Saturday, November 21, 2015

"Worthy of the assent of the faithful"

            At the beginning of class, Professor Fulton Brown gave us the statistic that less than twenty Marian apparitions out of 295 reported have been deemed “worthy of the assent of the faithful” (66). We were asked whether we thought this number was too many (showing the Church to be a bit backwards) or maybe too few (presenting the Church as too skeptical). In addition to the number of apparition confirmations, I wondered why “the Church” choose to endorse and approve certain apparitions. If we think of the Church as a strategic institution, the selection of certain apparitions may fit into goals of local priests and bishops to increase attendance at Mass, scare parishioners into following religious rules, and other motivations. To explore these possible motivations of the Church, I will look at the apparition at La Salette to try to speak to how the Church (specifically local priests and bishops) may have selected apparitions. While it may have been possible that the Church deemed this apparition worthy because its truth, I want to consider what a skeptic might think of the choice to approve the apparition at La Salette. After reviewing some details of the La Salette apparition and the general circumstances of France during the apparition’s approval, the Church seems to act strategically by approving Melanie and Maximin’s story.[1]
            What would a skeptic question about the apparition at La Salette? Both Mary’s dire warnings and the healing spring seem like potentially suspicious elements. The “beautiful lady” that Melanie and Maximin see commands them to tell people of the “great famine” and plight (on potatoes, walnuts, grapes, wheat) that is coming (Zimdars-Swartz 28, 30). Mary (identified later by Melanie’s employer) then decries that few people go to Mass on Sunday, rest on the Sabbath, or observe lent. In Mary’s message, lack of proper religious behavior is connected to the upcoming disasters. The children obey Mary and share their story with people. It spread like wild fire. Then, some “marvelous effects” were seen (33). Many people started coming to Mass and stopped working on Sunday (33). As Zimdars-Swartz note (by citing Kselman), the local priest, Melin, was aware of the change and actually avoided getting involved with the story so that it would have more effect coming from the children (information that he communicated to the bishop). Thereby, local priests and the bishop were well aware of the uses of the La Salette apparition story as a tool to induce piety.
With the finding of a miraculous, healing “spring” at the place of the apparition, La Salette became a famous tourist destination (35).
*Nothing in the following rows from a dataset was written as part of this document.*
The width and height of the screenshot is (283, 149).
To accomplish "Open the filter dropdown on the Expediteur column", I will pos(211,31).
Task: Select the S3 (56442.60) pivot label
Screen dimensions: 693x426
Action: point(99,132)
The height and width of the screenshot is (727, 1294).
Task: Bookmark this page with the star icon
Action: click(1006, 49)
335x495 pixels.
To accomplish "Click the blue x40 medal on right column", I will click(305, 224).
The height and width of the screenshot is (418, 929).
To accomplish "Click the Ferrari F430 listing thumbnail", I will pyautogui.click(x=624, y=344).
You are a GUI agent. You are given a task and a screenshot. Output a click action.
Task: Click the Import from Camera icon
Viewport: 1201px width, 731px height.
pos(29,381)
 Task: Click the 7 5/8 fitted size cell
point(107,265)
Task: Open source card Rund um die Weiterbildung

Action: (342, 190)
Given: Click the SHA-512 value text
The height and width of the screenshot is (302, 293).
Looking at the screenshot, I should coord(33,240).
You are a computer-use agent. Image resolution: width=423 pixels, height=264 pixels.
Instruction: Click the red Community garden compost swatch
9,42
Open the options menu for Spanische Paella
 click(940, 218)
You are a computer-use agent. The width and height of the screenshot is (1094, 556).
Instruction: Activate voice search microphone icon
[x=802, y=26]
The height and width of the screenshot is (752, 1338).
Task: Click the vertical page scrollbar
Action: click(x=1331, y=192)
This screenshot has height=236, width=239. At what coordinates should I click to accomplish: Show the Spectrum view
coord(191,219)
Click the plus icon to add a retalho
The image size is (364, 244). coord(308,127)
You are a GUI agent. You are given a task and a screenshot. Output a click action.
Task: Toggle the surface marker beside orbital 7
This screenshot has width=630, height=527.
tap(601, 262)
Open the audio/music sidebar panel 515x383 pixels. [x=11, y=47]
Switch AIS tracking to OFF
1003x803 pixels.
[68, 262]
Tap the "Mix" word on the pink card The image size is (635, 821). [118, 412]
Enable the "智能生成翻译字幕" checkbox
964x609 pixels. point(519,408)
As the stories of people’s healings spread, the Cores parish “was flooded with pilgrims” (38). The apparition thereby helped the parish gain fame and bring people to the local church, leading a skeptical observer to be suspicious of the story’s truth.
Not all elements of the story at first seem ideal for Church appropriation. Many people criticized the character of the children, particularly Melanie, as unrefined and ill manned (38). Thereby, the beacons of the Church’s message appear as lazy and sully children. At the same time, we might interpret their lowliness and role as shepherds to be reasons people may have believed them. In previous Marian stories (see 15th century Spain), Mary appeared to lowly, uneducated shepherds – possibly strengthening Melanie and Maximin’s story as one that would be believed. Furthermore, the fact that the children did not recognize the (vaguely defined) woman as Mary may serve to weaken the effectiveness of the apparition. However, this detail fit the trend at the time for Mary to be identified by someone other than the seers (32). In this way, the children’s lack of recognition may instead make the story more credible (and likely to be used by the Church).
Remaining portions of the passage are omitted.